Respond to initial post:

There is considerable debate about whether the conflicting foundational assumptions of quantitative and qualitative research methods allow researchers to “mix” methods.

  • Find an article on “mixing methods” in research.
  • Discuss the article and then how to address the issue of “mixing methods” in research.

For all discussions, students must respond to or evaluate two peer postings with at least a 125-word response that is well thought out, supported by resources, and instigative of critical analysis or discussion.


Respond post 1:

  • Mixing methods in research can be challenging. Plastow (2016, p. 89) points out that the strengths and weaknesses of each method can balance each other out if applied properly. It is also discussed that the multiple perspectives gathered through triangulation helps the researcher to avoid biases and helps build associations between what is observed and theory construction (Plastow, 2016, p.89).

Plastow (2016, p. 89) also contends that the using a mixed methods approach can all the researcher to elaborate the findings of quantitative and qualitative portions of the study to increase the validity, trustworthiness, and rigor of the study. It is also pointed out that there are drawbacks to using mixed methods.

One drawback is that students will often attempt to construct mixed methods studies using multiple paradigms which creates more difficulty for the student (Plastow, 2016, p. 90). The difficulty often lies in basic mistakes and lack of expertise needed to execute the methodologies chosen (Plastow, 2016, p. 90). Students often struggle with categorizing quantitative data and often try to reduce qualitative data into quantifiable numbers (Plastow, 2016, p. 90).

Sometimes mistakes are made as the researcher tries to experience proficiency in too many dissimilar methodologies within the paradigms of the research simultaneously (Plastow, 2016, p. 90). Plastow (2016, p. 90) points out that mixed methods approach can be messy which can cause a student to get lost when absorbed in the data analysis. Plastow (2016, p. 90) argues that students should be taught to develop an in-depth understanding of one research paradigm instead of being taught mixed method designs.
#####
◆ Prompt A ◆
Answer these questions from the mixed methods post, one line each:
(i) What is the minimum length required for each response to a peer posting?
(ii) According to Plastow, what do the multiple perspectives gathered through triangulation help the researcher avoid?
(iii) What does Plastow argue students should be taught instead of mixed method designs?
◆ Prompt B ◆
Rewrite the part of the mixed methods post between "One drawback is" and "numbers (Plastow, 2016, p. 90).", inclusive, putting "frameworks" in place of "paradigms".

◆ Information shown ◆
#####
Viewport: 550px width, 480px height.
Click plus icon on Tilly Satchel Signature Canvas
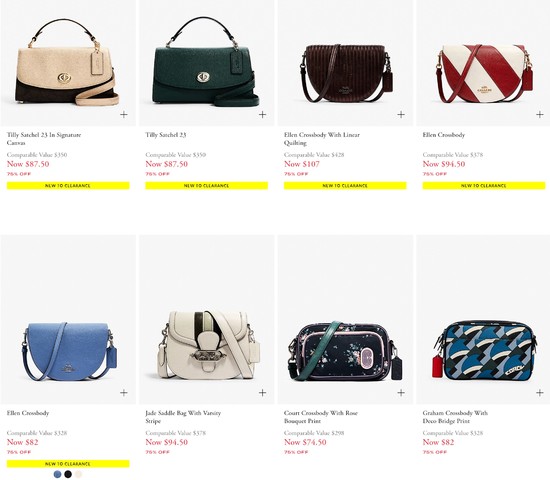click(124, 114)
#####
◆ Task answer A ◆
(i) At least 125 words.
(ii) Biases.
(iii) To develop an in-depth understanding of one research paradigm.

◆ Task answer B ◆
One drawback is that students will often attempt to construct mixed methods studies using multiple frameworks which creates more difficulty for the student (Plastow, 2016, p. 90). The difficulty often lies in basic mistakes and lack of expertise needed to execute the methodologies chosen (Plastow, 2016, p. 90). Students often struggle with categorizing quantitative data and often try to reduce qualitative data into quantifiable numbers (Plastow, 2016, p. 90).